• _DATA FOR THIS TASK_
****

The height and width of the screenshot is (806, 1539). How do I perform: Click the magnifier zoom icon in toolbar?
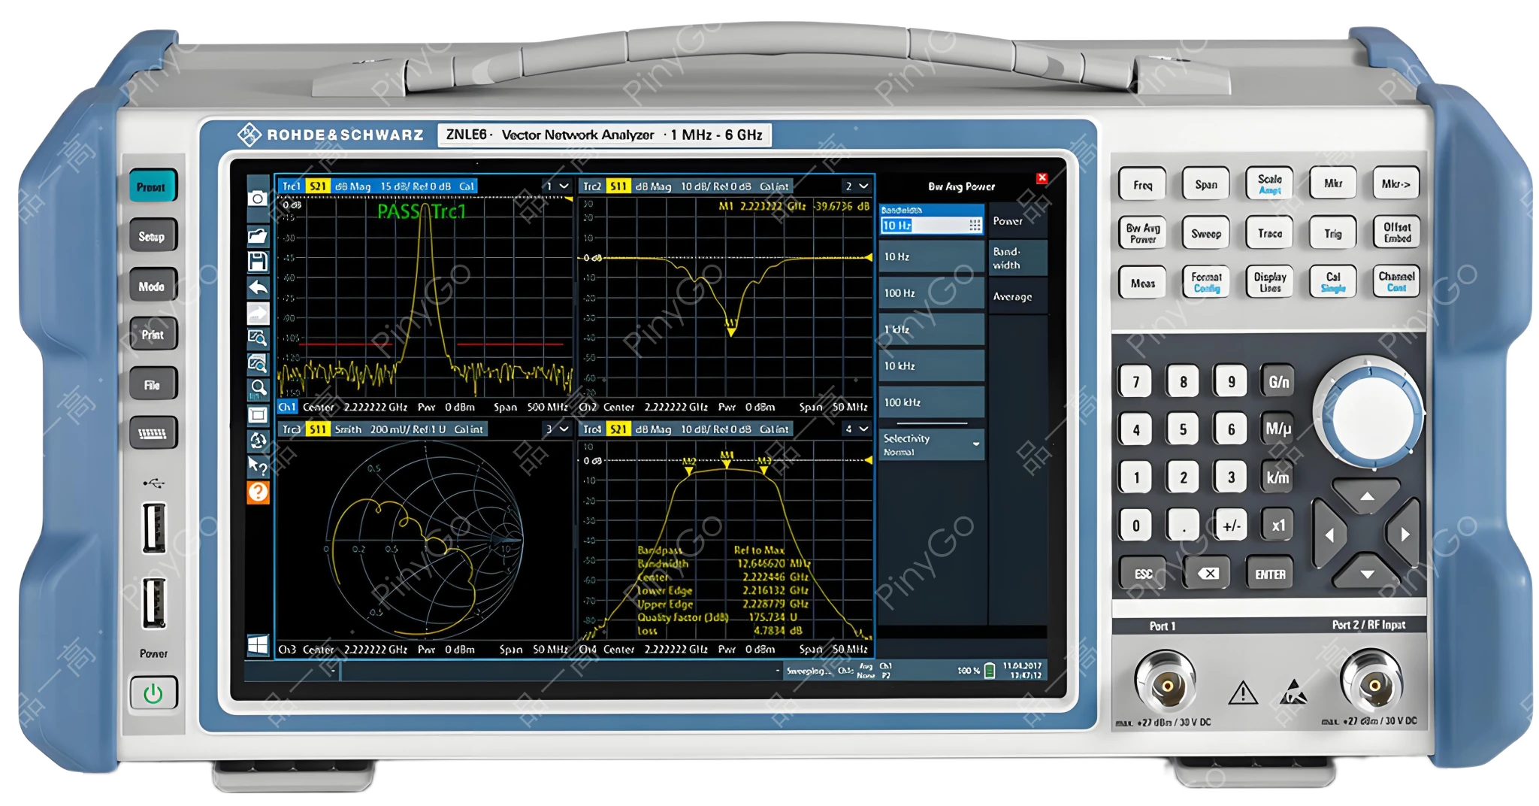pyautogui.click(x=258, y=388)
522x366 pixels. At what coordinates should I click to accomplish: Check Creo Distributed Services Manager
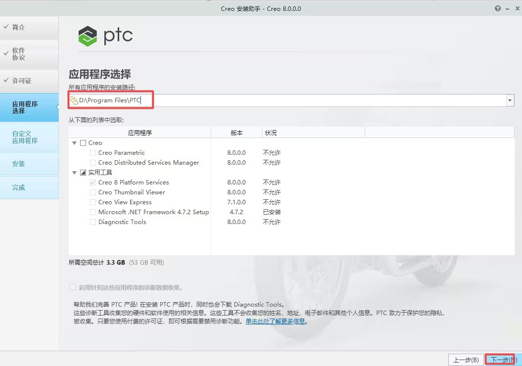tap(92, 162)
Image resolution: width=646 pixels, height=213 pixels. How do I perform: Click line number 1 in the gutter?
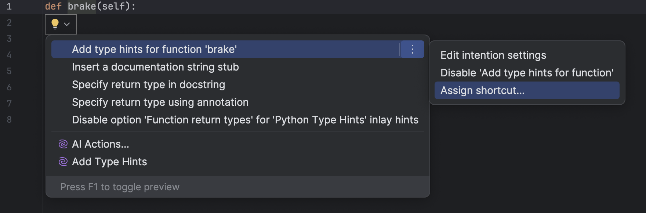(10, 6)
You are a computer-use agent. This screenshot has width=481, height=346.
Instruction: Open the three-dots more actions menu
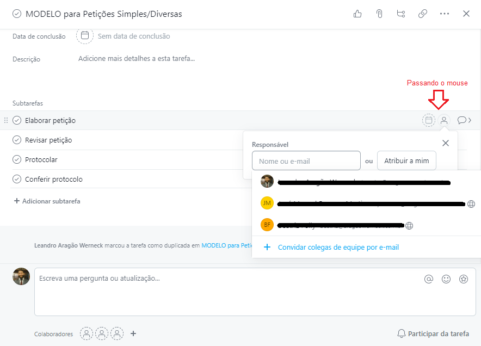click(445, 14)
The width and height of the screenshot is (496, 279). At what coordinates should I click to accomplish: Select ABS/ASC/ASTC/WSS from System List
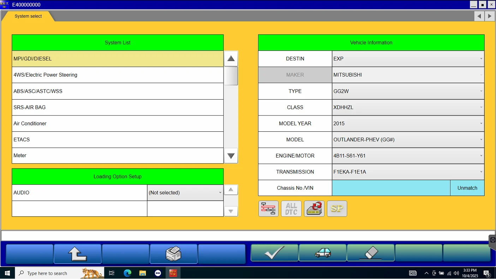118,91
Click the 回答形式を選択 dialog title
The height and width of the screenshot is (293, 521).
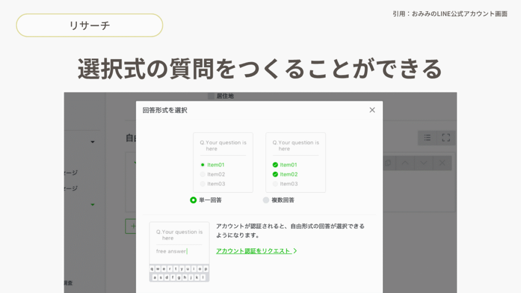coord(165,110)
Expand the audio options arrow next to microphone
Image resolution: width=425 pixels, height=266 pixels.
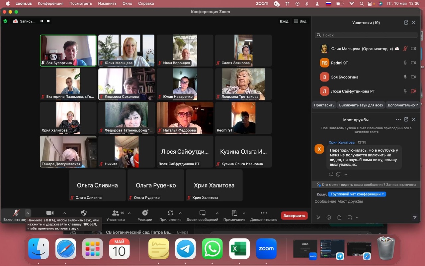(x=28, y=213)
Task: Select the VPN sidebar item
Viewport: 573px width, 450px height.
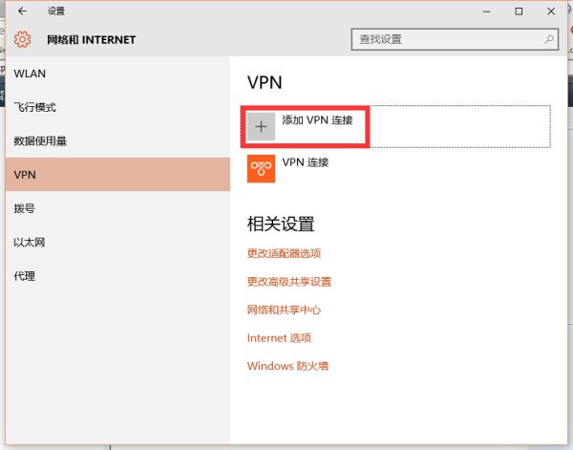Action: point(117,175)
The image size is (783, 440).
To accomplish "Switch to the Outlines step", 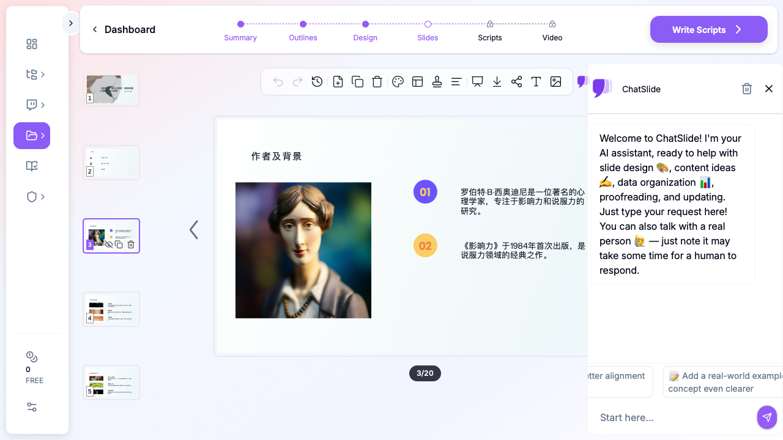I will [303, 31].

****

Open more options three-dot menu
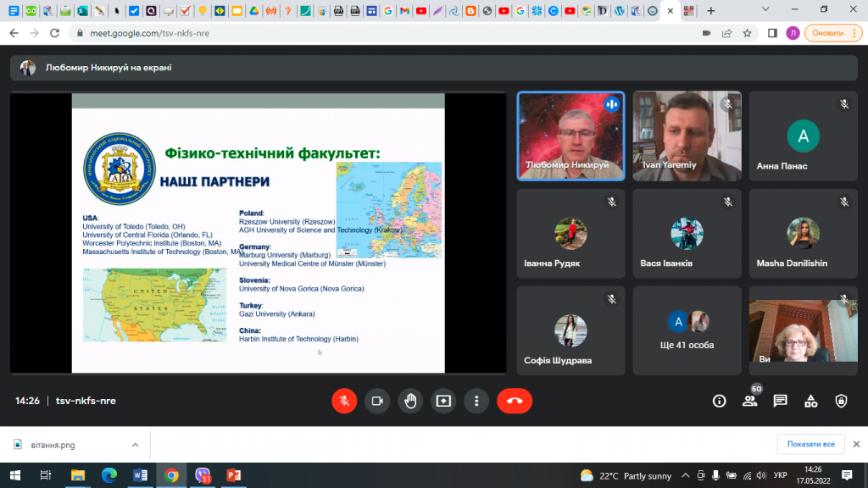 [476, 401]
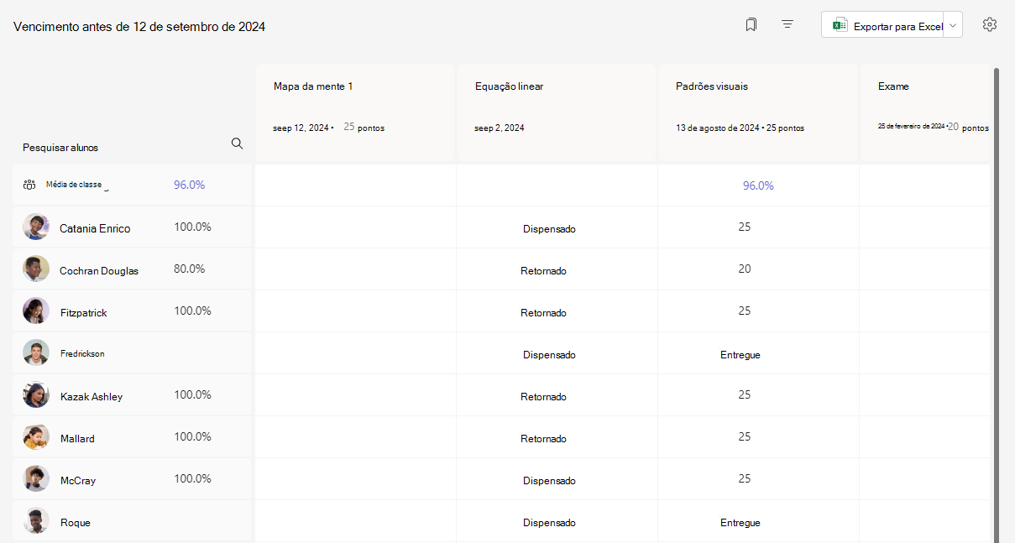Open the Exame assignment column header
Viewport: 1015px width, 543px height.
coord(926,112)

****

• _TASK DIRECTIONS_
Within the listing above, the lines from the one with "Instruction: Open the" through the one with "The image size is (783, 440)." are to be given again word for word. Do not include pictures.

• _ANSWER TO THIS PROBLEM_
Instruction: Open the three-dots more actions menu
click(445, 14)
The width and height of the screenshot is (496, 279). At what coordinates should I click to accomplish: Select ABS/ASC/ASTC/WSS from System List
118,91
Click the 回答形式を選択 dialog title
The height and width of the screenshot is (293, 521).
coord(165,110)
Expand the audio options arrow next to microphone
Image resolution: width=425 pixels, height=266 pixels.
(x=28, y=213)
Task: Select the VPN sidebar item
Viewport: 573px width, 450px height.
Action: point(117,175)
The image size is (783, 440).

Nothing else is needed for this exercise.